• **Exercise requirements**:
Since only the written part is wanted, repeat the records exactly and omit the pictures.

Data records
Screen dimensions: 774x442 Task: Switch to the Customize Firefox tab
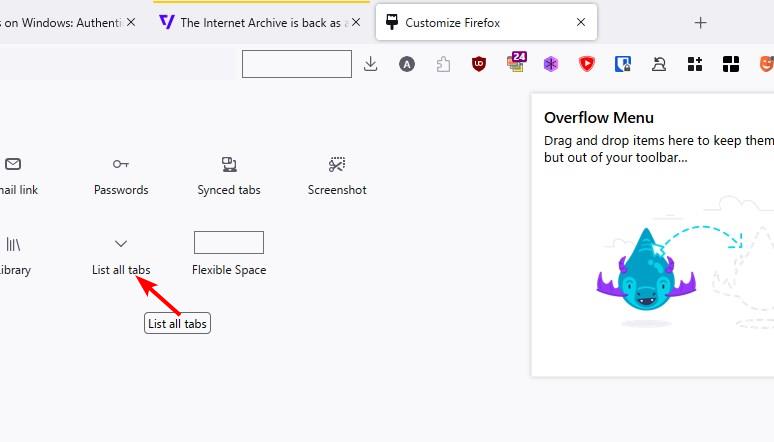pos(470,22)
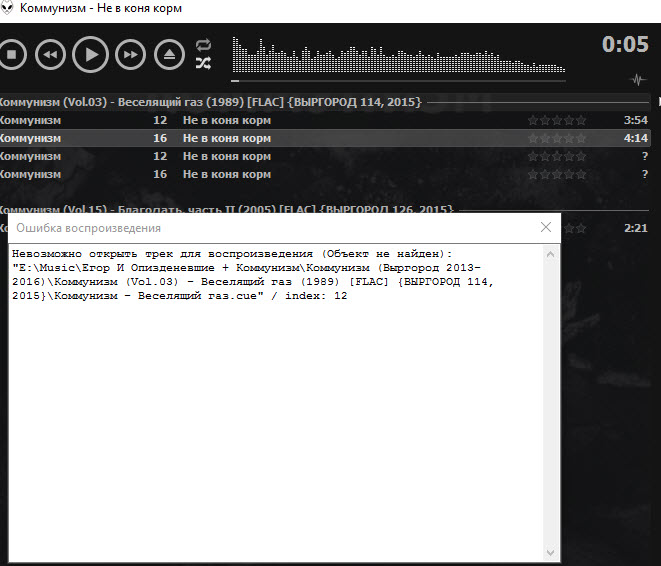Stop playback with the stop button

12,55
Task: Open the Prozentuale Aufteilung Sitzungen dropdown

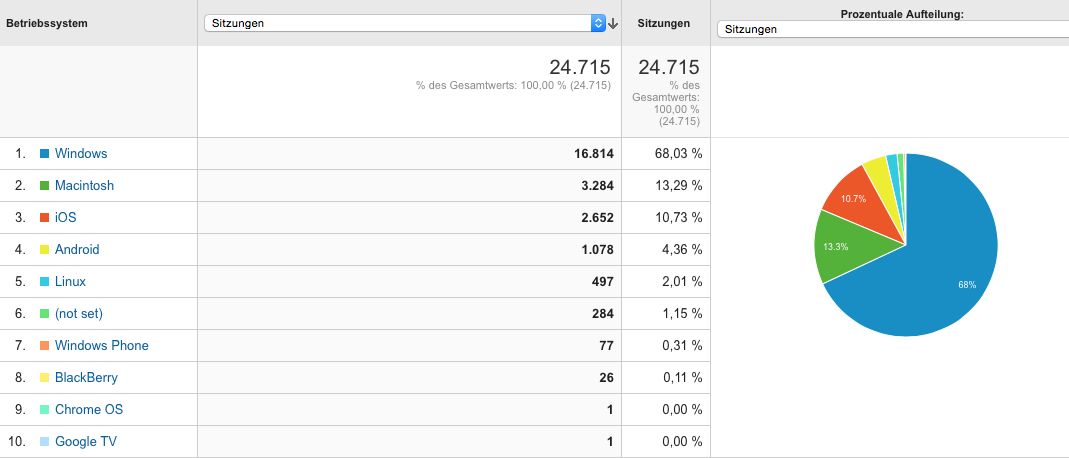Action: tap(893, 29)
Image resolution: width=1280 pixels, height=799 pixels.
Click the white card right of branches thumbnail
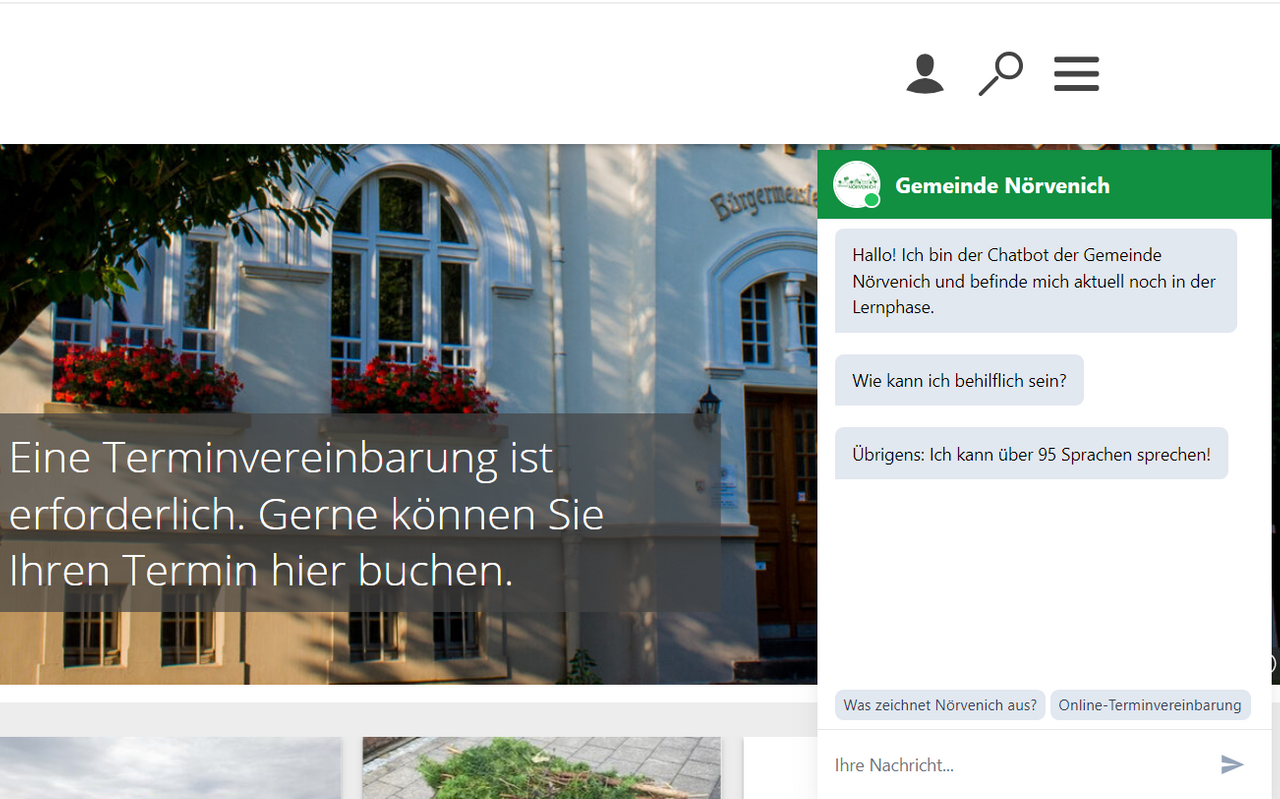[780, 768]
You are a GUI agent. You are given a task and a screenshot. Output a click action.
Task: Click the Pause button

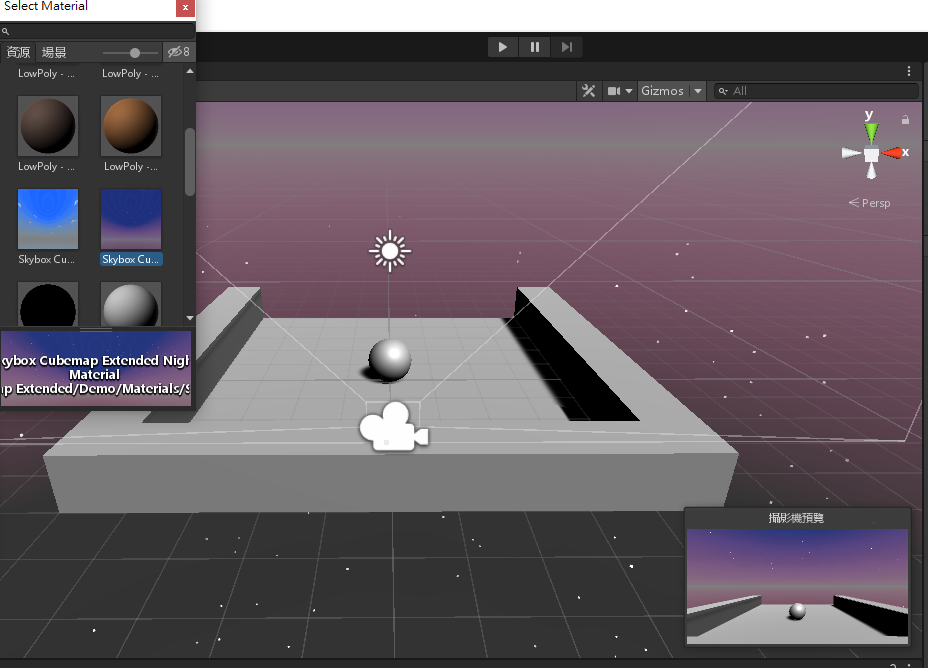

• **Finished exercise**:
Screen dimensions: 774x442 Task: Switch to the Customize Firefox tab
pos(470,22)
Stop playback with the stop button

12,55
Task: Open the Prozentuale Aufteilung Sitzungen dropdown

Action: tap(893, 29)
Image resolution: width=1280 pixels, height=799 pixels.
Click the white card right of branches thumbnail
[780, 768]
You are a GUI agent. You are given a task and a screenshot. Output a click action.
Task: Click the Pause button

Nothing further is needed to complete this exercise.